## 抜粋本文
東光スポーツ公園基本計画(複合体育施設)
基本計画(平成28年改訂版)
東光スポーツ公園基本計画(複合体育施設)(PDF形式 1,860キロバイト)
目次
- はじめに
- 計画見直しの考え方
- 東光スポーツ公園の概要
(1)平成21年度の基本計画見直しによる全体の概要
(2)基本理念・整備テーマ・計画内容 - 本市の屋内スポーツの状況
(1)屋内スポーツ施設の利用状況
(2)その他施設の利用状況
(3)大会の開催状況
(4)旭川市総合体育館の利用状況
(5)利用団体からの意見
(6)市民アンケートの結果
(7)屋内スポーツの状況 - 複合体育施設の機能整理
(1)整備の基本方針
(2)各施設の競技面の大きさ
(3)防災公園の拠点機能 - 基本計画(複合体育施設)
(1)敷地の条件
(2)配置計画・動線計画
(3)分割整備と整備優先機能
(4)施設計画
(5)内外装計画
(6)構造計画
(7)設備計画
(8)バリアフリーへの対応
(9)関連法規への対応 - 概算工事費
- 今後の進め方
1 はじめに
東光スポーツ公園は、本市のスポーツ振興や公園緑地の適正化を図るとともに、防災意識の高まり等に対応するため、平成11年度に基本計画を策定し、平成13年度に事業の期間を平成32年度までの20年間として事業に着手しました。
その後、基本計画策定から10年を経過した平成21年度には、社会状況や市民スポーツを取り巻く環境の変化、本市の財政状況等を踏まえ、基本計画の見直しを行い、公園の中核施設となる複合体育施設は、体育館、武道館の整備を先行し、プール、アリーナの建設を凍結することとしています。
これまで、基本計画に基づき軟式野球場、球技場、パークゴルフ場のほか、アスレチック要素のある遊具を配置した遊びの広場や緩やかな傾斜をもつ芝生、修景池のあるレクリエーション広場などの整備が進み、現在、全国、全道や市内の各種スポーツ大会の開催はもとより、日常的なスポーツ、レクリエーションの場として多くの市民に利用されています。
今回、複合体育施設の整備に向けて、体育館、武道館の内容や規模について、現在の市民ニーズや競技ルールに対応したものとするため、市民アンケートやスポーツ施設利用団体との意見交換の開催、さらに旭川市緑の審議会において東光スポーツ公園検討部会を設け検討いただき、その内容を踏まえ、複合体育施設に係わる基本計画の見直しを行いました。
2 計画見直しの考え方
複合体育施設の整備内容については、平成11年度の基本計画策定以後、施設の内容や規模などについて具体的な検討をしていないことから、「市民ニーズの変化」「各種競技スポーツの競技規則の変更や競技環境の変化」「市内のスポーツ実施環境、各種スポーツの実施状況の変化」「経済性の考慮(他施設との機能分担、多目的利用の推進、維持管理費の低減)」「防災意識の向上と機能強化」といった課題を踏まえて計画の見直しを行いました。

## 課題一覧
1) 東光スポーツ公園基本計画の抜粋のうち、「今回、複合体育施設の整備に向」から「本計画の見直しを行いました。」までを、両端を含めて一字一句違えずに書き写してください。
2) 次の (a)〜(c) のそれぞれが東光スポーツ公園基本計画の抜粋と合っているかを「はい」か「いいえ」で答え、判断の根拠となる本文の語句をそのまま引用してください。
(a) 東光スポーツ公園の事業は平成13年度に着手された。
(b) 平成21年度の見直しでは、プールとアリーナの建設を先行して進めることになった。
(c) 東光スポーツ公園の基本計画が最初に策定されたのは平成11年度である。
3) 東光スポーツ公園基本計画の抜粋で、計画見直しにあたって踏まえた課題としてかぎかっこで示されているものを、本文の表現のまますべて挙げてください。
この後のデータは、東光スポーツ公園基本計画の抜粋とは別の出典から取ったものです。

## 提供データ
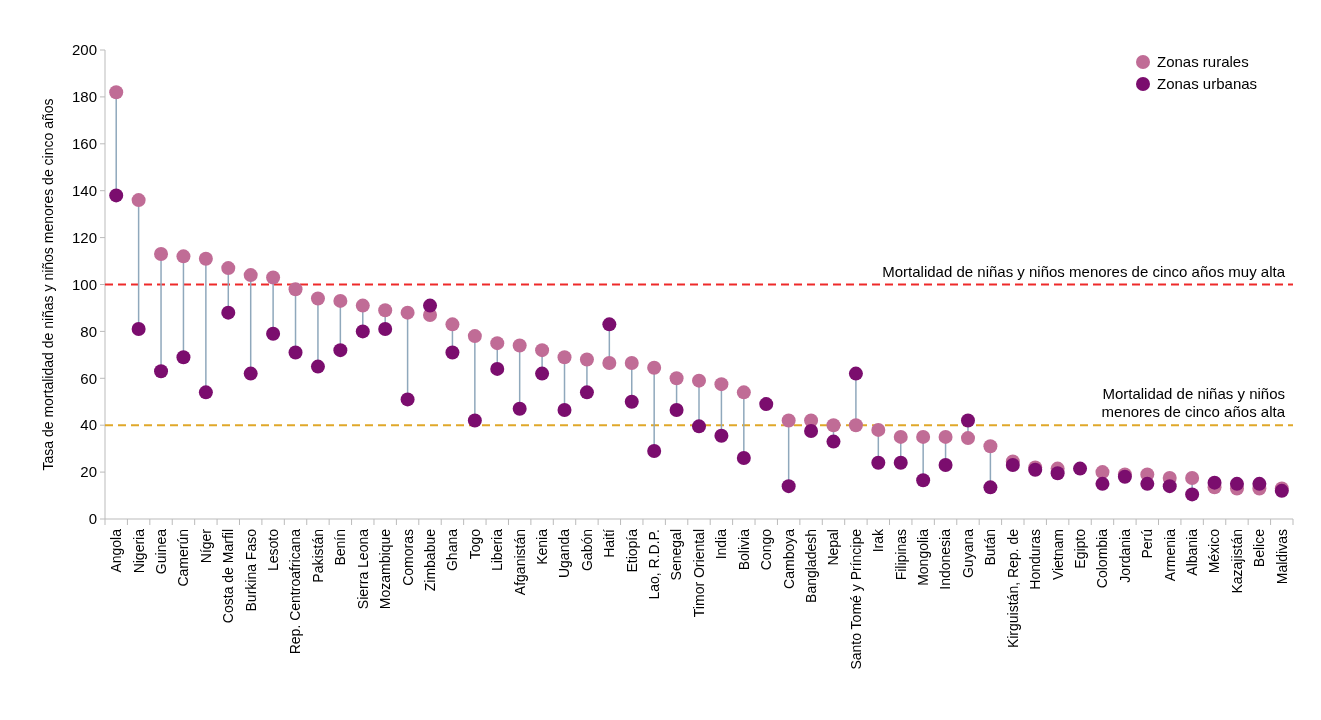 This screenshot has width=1321, height=720. I want to click on x-tick-label: Jordania, so click(1124, 556).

## 解答一覧
1)
今回、複合体育施設の整備に向けて、体育館、武道館の内容や規模について、現在の市民ニーズや競技ルールに対応したものとするため、市民アンケートやスポーツ施設利用団体との意見交換の開催、さらに旭川市緑の審議会において東光スポーツ公園検討部会を設け検討いただき、その内容を踏まえ、複合体育施設に係わる基本計画の見直しを行いました。

2)
(a) はい。「平成13年度に事業の期間を平成32年度までの20年間として事業に着手しました」
(b) いいえ。「体育館、武道館の整備を先行し、プール、アリーナの建設を凍結することとしています」
(c) はい。「平成11年度に基本計画を策定し」

3)
・市民ニーズの変化
・各種競技スポーツの競技規則の変更や競技環境の変化
・市内のスポーツ実施環境、各種スポーツの実施状況の変化
・経済性の考慮(他施設との機能分担、多目的利用の推進、維持管理費の低減)
・防災意識の向上と機能強化